Council approved moving forward on the first sale in about five years of a sewer tap. The application was by out-of-town resident Gary Hess, who requested approval to tap into the main sewer line in front of the Desperado store south of town on Highway 92. Cost of an out-of-town tap is $5,000.
No maintenance of the line to the property is required by the town, said Bair, only the usual maintenance of the main line.
Council also approved a request from Ricki Cegielski for a permit to allow beer and wine to be served at Town Hall the evening of Sept. 21 during the Kids Pasta Project fundraiser dinner for Friends of Crawford Town Hall. Cegielski also urged council members to attend.
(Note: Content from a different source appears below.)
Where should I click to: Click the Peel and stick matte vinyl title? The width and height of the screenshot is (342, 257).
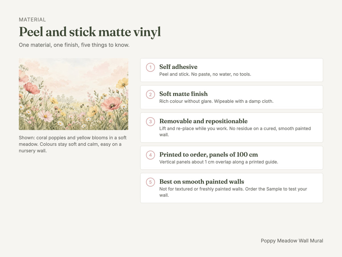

"The little kids work their hearts out making the food," said Mayor Steckel, who attended the last KPP meal at town hall and also urged members to attend. More information is available at kidspastaproject.org.
State-mandated testing of the town's water, which is piped from a spring near Land's End, continues to go well and is winding down, said Bair. He recently delivered the last analysis to the testing lab in Grand Junction. The microscopic particulate analysis tests are done. Tests are now required two times a week, and temperature and conductivity tests, and monthly bacterial testing will continue through October.
Bair said that that water flows are up about 25 gallons per minute in the last two weeks, due to lower temperatures and reductions in water usage. The town repaired three water leaks in the last month, and a couple more, which Bair described as "pinhole-sized," located on service lines, will be completed as soon as possible.
Also not on the agenda, the town is planning to do some work on F Street near Greenwood, on a section is very narrow and particularly tricky to drive in winter, said Bair.
The property line for an adjacent piece of property goes to about midway across Greenwood, and the owner expressed concern when the town began pruning trees in preparation for widening, said Bair. The owner reminded Bair that his property line is located in the street, and he addressed concern over continued access to his driveway. The owner was very cooperative, said Bair.
The road was originally cut in its current location due to the steepness of the terrain directly above. Bair said he believes it's in the best interest of the town to negotiate a right of way. While the owner is ok with widening, eventually the issue of ownership and rights of way will have to be addressed, said Bair.
Council also approved a lot split for the Jung Subdivision. The plat was originally filed in 2008. Approval allows Walt Junghee to split just under one acre of the 3.75-acre subdivision, now known as "Lot D," into a separate lot. As part of the approval, Junghee agreed to allow a utility easement on the lot, which he will write up and submit to the town.